▶ [Text excerpt]
○ ○ ○ ○ ○ ○ ○

Data quality hypotheticals about standard scenarios in huge enterprises are one thing (“oh no, the data from the 17 startups we just acquired doesn’t match”), but what are some of the real problems that a small or medium business might have to face in a DQ program?
Today’s DQ problem for SMBs is: repeating data.
This company needed to submit data to another organization. The data was account data, with each account having one number and one or more code/date pairs.
(Imagine a medical record listing a person’s procedures and when they happened, or a library record of books checked out and when.)
The company’s repeated data came out with one row per account, and the code/date pairs in columns, like this:
Account number, Code1, Date1, Code2, Date2,….CodeN, DateN.
The total number of columns in each record was determined by the account with the most code/date pairs (it was almost 100).
The recipient wanted the data to have one row per code/date pair, with repeated account numbers if necessary, like this:
Our customer had Microsoft Access and Excel as their tools, with limited IT support and little-to-no data wrangling experience.
This is a common scenario for small and medium businesses, or for independently-operating departments within a larger organization.

○ ○ ○ ○ ○ ○ ○

▶ [Action item A] Copy the passage of the article on repeating data between "Data quality hypotheticals" and "is: repeating data.", inclusive, without changing a word.
▶ [Action item B] Extend the article on repeating data, picking up after its final sentence.

○ ○ ○ ○ ○ ○ ○

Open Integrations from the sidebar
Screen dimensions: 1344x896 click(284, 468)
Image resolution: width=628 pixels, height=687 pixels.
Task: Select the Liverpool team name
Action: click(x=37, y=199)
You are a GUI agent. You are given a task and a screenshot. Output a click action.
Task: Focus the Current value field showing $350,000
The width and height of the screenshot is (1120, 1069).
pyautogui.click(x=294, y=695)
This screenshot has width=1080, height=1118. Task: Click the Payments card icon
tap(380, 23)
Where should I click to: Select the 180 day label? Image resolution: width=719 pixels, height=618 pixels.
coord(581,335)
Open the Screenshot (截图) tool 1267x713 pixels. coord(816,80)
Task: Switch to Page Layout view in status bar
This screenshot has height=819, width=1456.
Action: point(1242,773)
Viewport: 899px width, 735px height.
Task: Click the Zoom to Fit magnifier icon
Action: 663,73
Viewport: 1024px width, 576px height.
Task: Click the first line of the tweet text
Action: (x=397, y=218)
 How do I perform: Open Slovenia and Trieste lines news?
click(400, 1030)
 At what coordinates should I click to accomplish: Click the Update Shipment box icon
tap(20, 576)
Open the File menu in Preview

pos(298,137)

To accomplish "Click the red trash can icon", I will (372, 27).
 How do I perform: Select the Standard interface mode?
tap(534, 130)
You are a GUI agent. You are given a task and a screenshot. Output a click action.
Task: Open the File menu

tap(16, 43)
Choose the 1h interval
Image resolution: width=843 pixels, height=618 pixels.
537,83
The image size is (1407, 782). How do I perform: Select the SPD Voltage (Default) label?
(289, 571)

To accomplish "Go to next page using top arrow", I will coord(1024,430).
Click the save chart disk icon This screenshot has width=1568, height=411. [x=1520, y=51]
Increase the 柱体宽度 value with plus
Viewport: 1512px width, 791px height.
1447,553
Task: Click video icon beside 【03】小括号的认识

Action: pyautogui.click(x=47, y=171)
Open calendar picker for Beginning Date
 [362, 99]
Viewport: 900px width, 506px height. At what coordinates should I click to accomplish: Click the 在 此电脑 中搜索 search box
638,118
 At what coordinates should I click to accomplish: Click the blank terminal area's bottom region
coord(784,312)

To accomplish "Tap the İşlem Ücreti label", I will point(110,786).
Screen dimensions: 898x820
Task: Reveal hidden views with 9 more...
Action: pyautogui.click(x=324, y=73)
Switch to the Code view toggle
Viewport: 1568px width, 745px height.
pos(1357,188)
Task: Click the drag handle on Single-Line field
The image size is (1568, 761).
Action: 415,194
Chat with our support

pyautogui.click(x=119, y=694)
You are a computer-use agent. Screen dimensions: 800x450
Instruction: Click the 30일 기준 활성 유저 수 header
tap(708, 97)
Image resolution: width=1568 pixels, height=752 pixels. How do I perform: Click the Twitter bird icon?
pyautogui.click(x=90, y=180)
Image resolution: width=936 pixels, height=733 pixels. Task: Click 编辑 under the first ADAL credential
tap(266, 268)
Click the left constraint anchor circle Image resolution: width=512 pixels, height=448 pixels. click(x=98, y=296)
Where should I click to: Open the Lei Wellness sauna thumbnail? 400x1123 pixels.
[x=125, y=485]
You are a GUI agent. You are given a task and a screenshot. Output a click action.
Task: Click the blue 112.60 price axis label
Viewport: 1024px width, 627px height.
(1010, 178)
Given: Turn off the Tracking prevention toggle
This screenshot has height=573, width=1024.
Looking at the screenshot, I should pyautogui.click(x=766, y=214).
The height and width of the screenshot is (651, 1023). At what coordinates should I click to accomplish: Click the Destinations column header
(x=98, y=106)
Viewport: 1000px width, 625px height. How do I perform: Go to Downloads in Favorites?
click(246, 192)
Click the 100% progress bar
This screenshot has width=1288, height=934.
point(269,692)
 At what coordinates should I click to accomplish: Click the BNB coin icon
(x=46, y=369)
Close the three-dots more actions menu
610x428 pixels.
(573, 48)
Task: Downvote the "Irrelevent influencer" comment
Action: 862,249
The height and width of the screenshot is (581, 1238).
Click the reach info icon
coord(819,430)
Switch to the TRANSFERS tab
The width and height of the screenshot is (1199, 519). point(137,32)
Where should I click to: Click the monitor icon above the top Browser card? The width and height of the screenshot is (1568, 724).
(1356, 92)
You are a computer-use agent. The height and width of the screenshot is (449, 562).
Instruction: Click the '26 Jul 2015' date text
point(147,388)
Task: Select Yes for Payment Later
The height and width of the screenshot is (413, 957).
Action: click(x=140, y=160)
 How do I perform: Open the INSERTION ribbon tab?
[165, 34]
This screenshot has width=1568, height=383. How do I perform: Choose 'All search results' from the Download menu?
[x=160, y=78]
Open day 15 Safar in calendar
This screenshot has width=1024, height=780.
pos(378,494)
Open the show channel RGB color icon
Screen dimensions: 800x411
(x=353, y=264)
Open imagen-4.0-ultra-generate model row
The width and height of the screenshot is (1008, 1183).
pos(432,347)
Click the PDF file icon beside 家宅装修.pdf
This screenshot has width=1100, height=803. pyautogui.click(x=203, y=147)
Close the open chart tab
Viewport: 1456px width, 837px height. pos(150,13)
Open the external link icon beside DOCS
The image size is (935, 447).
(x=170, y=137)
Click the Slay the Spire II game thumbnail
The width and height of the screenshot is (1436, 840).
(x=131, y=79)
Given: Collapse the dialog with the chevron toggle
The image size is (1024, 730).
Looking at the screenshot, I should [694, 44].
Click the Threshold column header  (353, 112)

○ ○ ○ ○ ○ ○ ○

▶ [Written answer A]
Data quality hypotheticals about standard scenarios in huge enterprises are one thing (“oh no, the data from the 17 startups we just acquired doesn’t match”), but what are some of the real problems that a small or medium business might have to face in a DQ program?
Today’s DQ problem for SMBs is: repeating data.

▶ [Written answer B]
The company knew exactly what they needed to do, and they had the necessary data: they just didn’t have the tools to do it.
In other words, the data quality dimension that was falling short wasn’t accuracy, or completeness; it was availability, or accessibility.
(This is a good illustration of how factors outside of the data itself can contribute to data quality.)
The company tried everything they knew how to do, but couldn’t get the result they needed.
The company ended up resolving this problem using MIOvantage: because of their relationship with us, one of our data engineers was able to output their data in the form needed in just a few minutes.
This was possible because MIOvantage provides an alternative approach to the strictly-rectangular way of representing data. This feature (called repetitions) allows data to easily be shifted between the two representations in this scenario.
If you do not have access to MIOvantage, you can solve this problem using Excel and Access.
However, it will be more difficult and much slower than the MIOvantage technique.
The most efficient of these options is getting an experienced Excel/Access user to handwrite union queries that produce the needed result.
It requires the budget to hire an experienced Excel user for a short term, but will get you results most quickly, all else being equal. It’s also a solution that can be reused.
You can also achieve the desired result completely DIY in Excel using formulas, paste-special settings, and text-to-columns across multiple sheets.
However, this method is very cumbersome, becomes progressively more difficult as the amount of data increases (especially if your computer is not top-of-the-line hardware), and is less readily reusable later without updates.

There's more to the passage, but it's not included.